● Exercise
Retype the passage of the commodity sell-off commentary below word for word, starting at "As you all know" and ending at "big beautiful bubbles.".

● Text section
::::
Financial Wizard Manipulation

I have to give some credit to our Global Financial/Wall-Street Wizards. Today’s engineered price drop in commodities (Oil, Gold, Silver, etc) was pretty impressive, and the fact that it was executed on a thin trading holiday (Veterans Day) was no mere coincidence, as it provided them with a tremendous amount of leverage.

Don’t be alarmed though. This sell off, engineered by Central Banks to strengthen the dollar vs. nearly every currency except the Yen, is temporary in nature, and was done to (1) take some trade pressure off countries with strengthening currencies (2) restore some confidence back into the dollar, (3) reduce the nearly vertical ascent in gold/oil prices and (4) bring some green signals back into the ailing US equities market... They absolutely had to do this, because FASB 157 is to take effect on Thursday, Nov. 15. These new FASB provisions will make it much harder for banks to avoid “mark-to-market” pricing on their level-3 (off balance) securities, triggering much larger financial write-offs and potentially exploding into a new financial panic…

From Barrons:RBC Capital Markets interest-rate strategist T.J. Marta says that additional write-downs are coming and adds the U.S. banking sector is "embarking on its third major crisis since the 1920s." He adds: "Not only have the 'go-go' days of structured products come to an inglorious end -- at least temporarily -- but vast swaths of the financial system lie in ruins,"

The Financial Wizards understand that this is coming and they absolutely have to try to shore up investor confidence in the U.S. system beforehand… Today was a compelling, yet futile attempt at their manipulative ways.

So how did they engineer this?

As you all know by now, the Dollar has been bleeding badly and has been setting new record lows against almost every currency daily—except for the Yen. The Japanese for years have been trying to keep their currency artificially low to (1) enhance trade and (2) supply the global system with an endless spigot of cheap money. The Yen Carry Trade has evolved (Yen borrowed at .5% and leveraged at high multiples to invest in other areas) and has provided nearly free money for all who wish to blow big beautiful bubbles.

As previously stated, the Yen was practically the only currency NOT strengthening in direct relationship to the falling dollar. Therefore, in order to strengthen the dollar against the currencies it was falling against, make the Yen stronger… Voila! The dollar strengthens… Additionally, this Yen-Dollar manipulation was being rigged while concurrently having OPEC work to bring down Oil Prices.

With regard to the Dollar, just look at what Central Banks are up against (Bloomberg snippets below)
::::
● Data extract
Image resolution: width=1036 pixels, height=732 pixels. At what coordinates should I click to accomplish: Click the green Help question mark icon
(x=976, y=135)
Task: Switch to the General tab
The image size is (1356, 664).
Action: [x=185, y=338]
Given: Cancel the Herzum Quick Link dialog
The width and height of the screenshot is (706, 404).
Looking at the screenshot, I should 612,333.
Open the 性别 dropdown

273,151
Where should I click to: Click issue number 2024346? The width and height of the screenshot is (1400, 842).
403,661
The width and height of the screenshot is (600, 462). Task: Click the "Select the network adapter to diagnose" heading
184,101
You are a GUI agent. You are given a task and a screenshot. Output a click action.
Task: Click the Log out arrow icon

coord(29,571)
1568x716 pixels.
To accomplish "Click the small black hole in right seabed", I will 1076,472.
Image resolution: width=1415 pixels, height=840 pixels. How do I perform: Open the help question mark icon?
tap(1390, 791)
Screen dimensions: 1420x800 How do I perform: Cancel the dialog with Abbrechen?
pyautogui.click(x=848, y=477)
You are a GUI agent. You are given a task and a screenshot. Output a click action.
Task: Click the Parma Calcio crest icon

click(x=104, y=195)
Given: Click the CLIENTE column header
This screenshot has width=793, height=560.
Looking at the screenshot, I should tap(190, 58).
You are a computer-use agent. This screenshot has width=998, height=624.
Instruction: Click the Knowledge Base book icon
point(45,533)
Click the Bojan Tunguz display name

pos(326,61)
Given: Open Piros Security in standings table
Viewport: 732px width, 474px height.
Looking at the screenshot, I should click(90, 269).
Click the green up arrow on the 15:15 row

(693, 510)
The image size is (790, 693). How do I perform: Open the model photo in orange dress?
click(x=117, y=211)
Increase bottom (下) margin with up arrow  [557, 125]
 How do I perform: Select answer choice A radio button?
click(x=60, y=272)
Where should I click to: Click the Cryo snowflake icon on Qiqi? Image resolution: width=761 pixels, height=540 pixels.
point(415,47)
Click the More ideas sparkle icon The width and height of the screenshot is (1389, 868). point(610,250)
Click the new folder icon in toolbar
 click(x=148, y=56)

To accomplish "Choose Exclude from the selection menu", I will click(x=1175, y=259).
::::
● Exercise result
As you all know by now, the Dollar has been bleeding badly and has been setting new record lows against almost every currency daily—except for the Yen. The Japanese for years have been trying to keep their currency artificially low to (1) enhance trade and (2) supply the global system with an endless spigot of cheap money. The Yen Carry Trade has evolved (Yen borrowed at .5% and leveraged at high multiples to invest in other areas) and has provided nearly free money for all who wish to blow big beautiful bubbles.